ただし作戦が成功しなきゃおまえらに与える事はできない。」

「砂城院。俺ら何年、柔道をやってきたと思ってんだ?」

「ハハハ、これは失敬。」

いつも一緒にいた男子が乗り気ではない顔で宗成に聞いた。

「宗ちゃんよぉ、マジでやるんか?」

「ここにきて怖気ついたのかな?」

凶悪だった妹のかつらと同様、血走った眼で宗成は男子を睨んだ。

「い、いや…。」

「参加してくれるよな?」

「あ…あ。」

宗成と仲の良い友人は冷や汗をかいている。

「こんな玉なし野郎がいなくても俺らだけで充分だろ?砂城院よ?」

スポーツ刈りに匹敵するくらいガタイのいいスキンヘッドが言った。

「作戦だとかよ、小賢しいまねはしなくてもいいんだよ。
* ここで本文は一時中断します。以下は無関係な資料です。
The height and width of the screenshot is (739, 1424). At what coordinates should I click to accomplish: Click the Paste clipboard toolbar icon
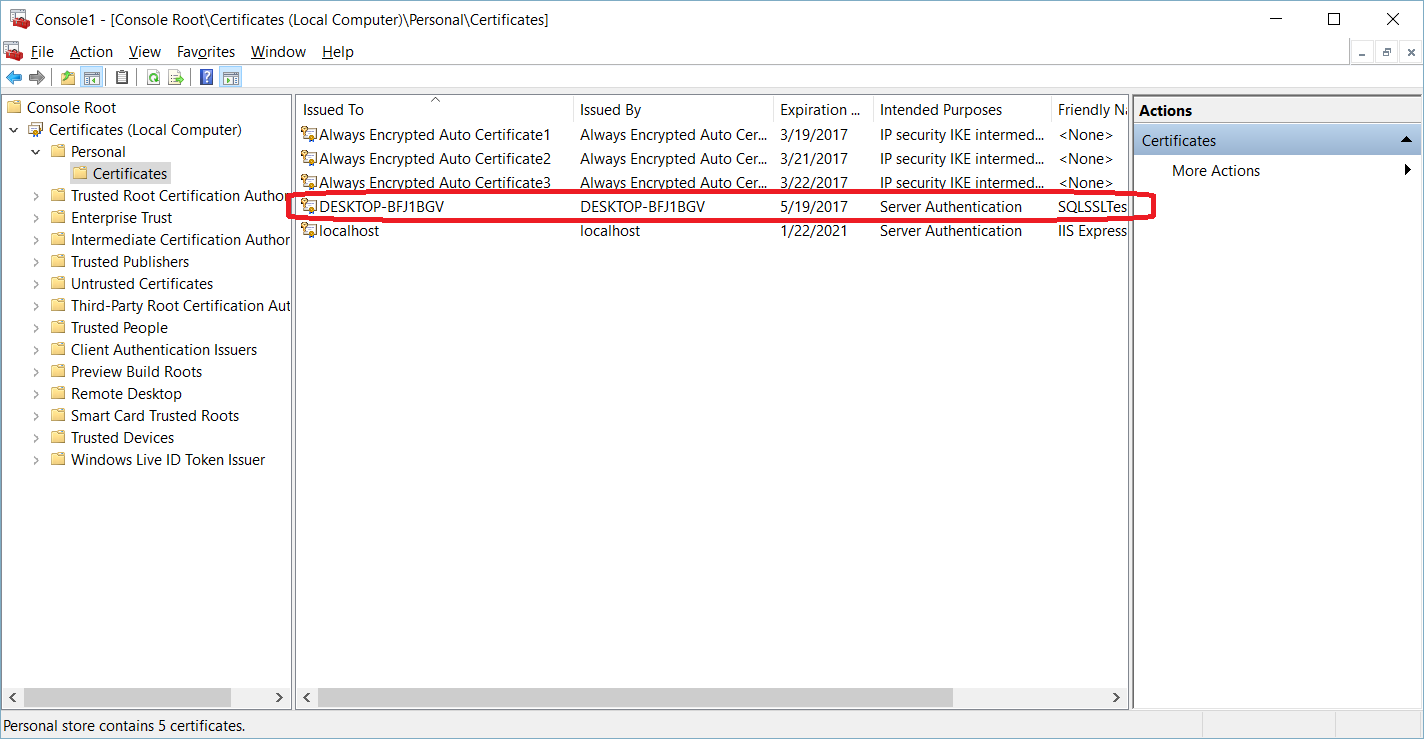point(122,78)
早いとこ、このガキをぶちのめせばいいんだろ?
人妻とチョメチョメする時の避妊具はおまえが用意しといてくれよな。
ほんなら、はよ終わらせるか!」

筋骨隆々のスキンヘッドがウミに襲いかかってきた。

「シュゴー、ウミィ!!早く逃げて!私はおまわりさんを呼ぶわ!」

ソラは絶叫した。

「コンクリートの上で柔道技をマジでやったら死ぬぞ!」

友人は青ざめた顔で宗成に言った。

スキンヘッドがウミのブレザーに掴み掛かる。